(Stored items)
################
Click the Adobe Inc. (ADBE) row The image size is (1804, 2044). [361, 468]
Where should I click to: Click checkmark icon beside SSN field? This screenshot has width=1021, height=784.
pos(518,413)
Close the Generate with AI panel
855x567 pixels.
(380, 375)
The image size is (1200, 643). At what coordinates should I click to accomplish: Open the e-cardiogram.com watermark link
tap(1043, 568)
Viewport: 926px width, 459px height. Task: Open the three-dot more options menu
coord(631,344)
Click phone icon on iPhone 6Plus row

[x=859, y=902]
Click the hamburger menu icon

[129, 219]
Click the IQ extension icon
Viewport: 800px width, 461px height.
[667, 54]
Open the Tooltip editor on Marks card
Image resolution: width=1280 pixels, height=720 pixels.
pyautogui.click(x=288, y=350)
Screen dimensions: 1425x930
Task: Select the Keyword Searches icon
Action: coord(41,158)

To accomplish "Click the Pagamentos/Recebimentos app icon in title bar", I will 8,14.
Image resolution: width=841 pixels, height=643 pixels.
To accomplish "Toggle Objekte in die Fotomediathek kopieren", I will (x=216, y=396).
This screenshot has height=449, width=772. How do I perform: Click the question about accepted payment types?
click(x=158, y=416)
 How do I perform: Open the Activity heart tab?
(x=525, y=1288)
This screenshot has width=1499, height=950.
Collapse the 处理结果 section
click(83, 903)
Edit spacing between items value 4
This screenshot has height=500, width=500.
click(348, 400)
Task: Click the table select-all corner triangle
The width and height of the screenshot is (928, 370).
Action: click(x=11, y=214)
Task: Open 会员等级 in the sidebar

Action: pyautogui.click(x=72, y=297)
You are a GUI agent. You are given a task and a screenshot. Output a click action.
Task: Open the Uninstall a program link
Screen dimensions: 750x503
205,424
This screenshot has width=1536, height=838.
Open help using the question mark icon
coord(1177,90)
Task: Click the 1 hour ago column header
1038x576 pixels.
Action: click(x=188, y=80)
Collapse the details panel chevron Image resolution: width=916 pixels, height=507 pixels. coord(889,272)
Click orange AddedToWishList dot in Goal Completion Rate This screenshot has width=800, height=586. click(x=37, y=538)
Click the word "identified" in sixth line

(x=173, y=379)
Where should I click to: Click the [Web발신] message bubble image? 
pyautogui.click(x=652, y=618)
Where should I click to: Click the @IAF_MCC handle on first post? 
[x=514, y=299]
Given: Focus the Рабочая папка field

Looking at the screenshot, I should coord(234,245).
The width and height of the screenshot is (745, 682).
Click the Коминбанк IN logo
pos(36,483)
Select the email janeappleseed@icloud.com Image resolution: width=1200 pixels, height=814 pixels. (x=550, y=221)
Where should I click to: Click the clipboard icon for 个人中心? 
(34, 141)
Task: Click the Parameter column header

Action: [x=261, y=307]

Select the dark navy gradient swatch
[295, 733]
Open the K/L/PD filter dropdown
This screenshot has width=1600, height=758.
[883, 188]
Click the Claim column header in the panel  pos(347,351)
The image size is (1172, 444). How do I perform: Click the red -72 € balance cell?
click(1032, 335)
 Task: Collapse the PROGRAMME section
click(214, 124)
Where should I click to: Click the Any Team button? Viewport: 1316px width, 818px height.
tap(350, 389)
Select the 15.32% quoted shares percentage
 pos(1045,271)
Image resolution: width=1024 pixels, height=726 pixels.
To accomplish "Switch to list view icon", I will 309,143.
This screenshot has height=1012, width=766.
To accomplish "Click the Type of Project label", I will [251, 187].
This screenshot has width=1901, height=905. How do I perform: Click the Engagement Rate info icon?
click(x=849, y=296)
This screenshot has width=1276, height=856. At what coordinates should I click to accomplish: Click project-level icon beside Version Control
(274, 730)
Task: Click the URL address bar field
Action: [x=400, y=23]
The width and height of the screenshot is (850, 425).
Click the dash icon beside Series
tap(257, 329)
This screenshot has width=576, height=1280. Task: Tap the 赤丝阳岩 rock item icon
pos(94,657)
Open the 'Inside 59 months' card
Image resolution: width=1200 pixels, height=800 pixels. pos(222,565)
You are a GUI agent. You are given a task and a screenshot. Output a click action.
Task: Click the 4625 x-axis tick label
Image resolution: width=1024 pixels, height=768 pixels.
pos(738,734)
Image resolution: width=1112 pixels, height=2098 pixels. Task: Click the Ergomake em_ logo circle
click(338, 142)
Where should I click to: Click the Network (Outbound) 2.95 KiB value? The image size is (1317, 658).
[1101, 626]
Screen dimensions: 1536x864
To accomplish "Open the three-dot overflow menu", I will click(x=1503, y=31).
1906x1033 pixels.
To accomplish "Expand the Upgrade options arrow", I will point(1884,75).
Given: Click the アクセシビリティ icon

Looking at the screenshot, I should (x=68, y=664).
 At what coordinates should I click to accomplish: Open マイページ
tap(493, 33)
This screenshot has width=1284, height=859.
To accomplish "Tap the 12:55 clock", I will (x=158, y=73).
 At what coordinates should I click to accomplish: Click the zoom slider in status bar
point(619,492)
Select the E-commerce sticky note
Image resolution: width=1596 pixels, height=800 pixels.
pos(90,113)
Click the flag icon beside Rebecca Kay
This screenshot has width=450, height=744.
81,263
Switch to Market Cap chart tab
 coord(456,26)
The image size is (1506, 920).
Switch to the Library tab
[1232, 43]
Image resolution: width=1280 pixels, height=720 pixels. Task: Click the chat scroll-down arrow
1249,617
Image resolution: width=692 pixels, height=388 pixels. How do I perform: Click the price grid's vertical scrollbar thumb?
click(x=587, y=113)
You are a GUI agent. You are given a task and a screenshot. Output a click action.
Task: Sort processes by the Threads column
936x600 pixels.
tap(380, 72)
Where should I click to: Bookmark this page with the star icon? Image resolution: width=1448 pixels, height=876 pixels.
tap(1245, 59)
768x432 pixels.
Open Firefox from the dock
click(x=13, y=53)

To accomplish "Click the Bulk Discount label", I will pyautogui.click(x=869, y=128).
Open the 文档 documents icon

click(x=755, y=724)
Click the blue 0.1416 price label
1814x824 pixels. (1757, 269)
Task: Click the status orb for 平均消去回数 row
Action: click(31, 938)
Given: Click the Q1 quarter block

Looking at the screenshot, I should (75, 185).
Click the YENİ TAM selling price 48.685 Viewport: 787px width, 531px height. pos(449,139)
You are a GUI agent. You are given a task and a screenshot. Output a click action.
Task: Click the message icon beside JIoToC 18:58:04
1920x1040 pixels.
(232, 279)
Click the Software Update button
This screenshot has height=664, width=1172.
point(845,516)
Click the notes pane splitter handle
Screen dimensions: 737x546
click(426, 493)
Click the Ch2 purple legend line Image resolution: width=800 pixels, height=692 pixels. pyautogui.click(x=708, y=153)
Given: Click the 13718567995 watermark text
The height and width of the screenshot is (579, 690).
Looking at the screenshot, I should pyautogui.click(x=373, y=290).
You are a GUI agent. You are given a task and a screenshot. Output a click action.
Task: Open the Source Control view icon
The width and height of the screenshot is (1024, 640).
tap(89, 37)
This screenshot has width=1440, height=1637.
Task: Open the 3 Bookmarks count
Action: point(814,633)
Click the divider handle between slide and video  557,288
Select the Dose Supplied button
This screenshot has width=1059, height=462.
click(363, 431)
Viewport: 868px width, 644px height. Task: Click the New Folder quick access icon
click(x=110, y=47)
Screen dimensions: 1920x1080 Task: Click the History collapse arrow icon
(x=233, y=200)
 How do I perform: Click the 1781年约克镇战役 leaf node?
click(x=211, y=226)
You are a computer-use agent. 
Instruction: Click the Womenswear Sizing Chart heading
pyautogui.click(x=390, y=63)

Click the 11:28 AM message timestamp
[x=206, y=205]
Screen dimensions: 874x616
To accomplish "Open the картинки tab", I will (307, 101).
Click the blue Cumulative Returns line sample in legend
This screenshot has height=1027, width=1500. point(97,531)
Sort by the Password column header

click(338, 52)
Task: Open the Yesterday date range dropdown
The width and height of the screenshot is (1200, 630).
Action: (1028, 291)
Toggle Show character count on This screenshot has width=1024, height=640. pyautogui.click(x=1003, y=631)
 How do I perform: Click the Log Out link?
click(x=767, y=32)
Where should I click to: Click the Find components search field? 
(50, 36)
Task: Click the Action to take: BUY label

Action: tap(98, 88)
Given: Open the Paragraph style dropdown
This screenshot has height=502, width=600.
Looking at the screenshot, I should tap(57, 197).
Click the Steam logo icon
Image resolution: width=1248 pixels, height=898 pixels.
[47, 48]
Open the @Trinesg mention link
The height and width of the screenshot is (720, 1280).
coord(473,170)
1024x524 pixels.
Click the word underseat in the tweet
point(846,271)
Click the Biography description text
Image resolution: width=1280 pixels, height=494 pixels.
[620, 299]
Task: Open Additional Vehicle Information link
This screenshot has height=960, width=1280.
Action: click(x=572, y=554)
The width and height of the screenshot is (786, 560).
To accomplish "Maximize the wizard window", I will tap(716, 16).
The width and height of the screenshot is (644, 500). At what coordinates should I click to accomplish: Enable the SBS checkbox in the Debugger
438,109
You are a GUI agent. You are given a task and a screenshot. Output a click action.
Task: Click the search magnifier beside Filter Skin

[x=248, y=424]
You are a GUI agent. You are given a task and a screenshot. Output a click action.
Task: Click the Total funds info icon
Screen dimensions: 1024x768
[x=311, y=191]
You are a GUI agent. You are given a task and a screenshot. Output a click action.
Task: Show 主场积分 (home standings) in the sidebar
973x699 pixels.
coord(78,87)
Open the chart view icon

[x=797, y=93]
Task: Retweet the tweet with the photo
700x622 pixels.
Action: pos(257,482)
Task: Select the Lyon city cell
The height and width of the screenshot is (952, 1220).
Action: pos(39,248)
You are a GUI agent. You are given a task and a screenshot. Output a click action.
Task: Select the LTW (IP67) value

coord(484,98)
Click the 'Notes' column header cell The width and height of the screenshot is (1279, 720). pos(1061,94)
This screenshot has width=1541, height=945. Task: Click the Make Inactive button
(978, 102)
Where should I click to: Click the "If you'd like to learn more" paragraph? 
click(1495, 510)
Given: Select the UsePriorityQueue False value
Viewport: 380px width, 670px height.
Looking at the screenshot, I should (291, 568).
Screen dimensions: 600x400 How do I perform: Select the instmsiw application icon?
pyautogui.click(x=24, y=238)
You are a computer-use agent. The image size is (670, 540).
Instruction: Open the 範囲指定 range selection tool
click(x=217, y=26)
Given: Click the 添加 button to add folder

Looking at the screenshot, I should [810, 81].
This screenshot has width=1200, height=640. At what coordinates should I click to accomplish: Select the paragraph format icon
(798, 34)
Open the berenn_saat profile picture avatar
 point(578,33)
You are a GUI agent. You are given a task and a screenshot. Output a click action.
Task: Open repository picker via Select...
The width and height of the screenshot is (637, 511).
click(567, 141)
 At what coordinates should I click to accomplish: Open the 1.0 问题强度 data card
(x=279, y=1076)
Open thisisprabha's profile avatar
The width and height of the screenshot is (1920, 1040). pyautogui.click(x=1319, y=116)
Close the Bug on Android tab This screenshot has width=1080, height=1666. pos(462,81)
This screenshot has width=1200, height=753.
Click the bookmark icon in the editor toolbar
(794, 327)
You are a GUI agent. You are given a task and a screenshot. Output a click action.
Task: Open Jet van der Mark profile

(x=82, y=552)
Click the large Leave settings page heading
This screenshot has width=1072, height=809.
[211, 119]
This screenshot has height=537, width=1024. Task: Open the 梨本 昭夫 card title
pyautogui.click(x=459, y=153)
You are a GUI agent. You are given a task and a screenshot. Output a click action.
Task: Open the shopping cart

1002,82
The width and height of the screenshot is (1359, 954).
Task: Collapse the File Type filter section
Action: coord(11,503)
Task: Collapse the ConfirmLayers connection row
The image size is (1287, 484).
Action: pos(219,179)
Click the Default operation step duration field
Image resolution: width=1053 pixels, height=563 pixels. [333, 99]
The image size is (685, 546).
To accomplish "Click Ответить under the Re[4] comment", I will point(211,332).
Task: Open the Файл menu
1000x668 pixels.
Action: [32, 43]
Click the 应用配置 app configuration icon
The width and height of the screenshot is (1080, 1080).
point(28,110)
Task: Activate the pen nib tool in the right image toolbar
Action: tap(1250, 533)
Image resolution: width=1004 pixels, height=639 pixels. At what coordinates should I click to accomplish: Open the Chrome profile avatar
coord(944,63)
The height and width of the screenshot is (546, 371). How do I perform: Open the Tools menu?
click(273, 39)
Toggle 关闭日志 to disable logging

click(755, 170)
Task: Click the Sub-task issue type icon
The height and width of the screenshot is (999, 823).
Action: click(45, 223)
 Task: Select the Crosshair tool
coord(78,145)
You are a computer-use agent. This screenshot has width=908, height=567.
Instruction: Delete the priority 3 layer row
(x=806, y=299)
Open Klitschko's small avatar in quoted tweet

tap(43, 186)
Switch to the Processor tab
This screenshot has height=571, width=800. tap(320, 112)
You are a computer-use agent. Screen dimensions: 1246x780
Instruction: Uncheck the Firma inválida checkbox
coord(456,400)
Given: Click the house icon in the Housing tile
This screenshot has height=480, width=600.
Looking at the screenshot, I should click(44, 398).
################
▸ TASK DESCRIPTION
Pull out each line of the entries that contains "computer".

▸ EXERCISE RESPONSE
You are a computer-use agent. 
You are a computer-use agent. The image size is (670, 540).
You are a computer-use agent. This screenshot has width=908, height=567.
You are a computer-use agent. Screen dimensions: 1246x780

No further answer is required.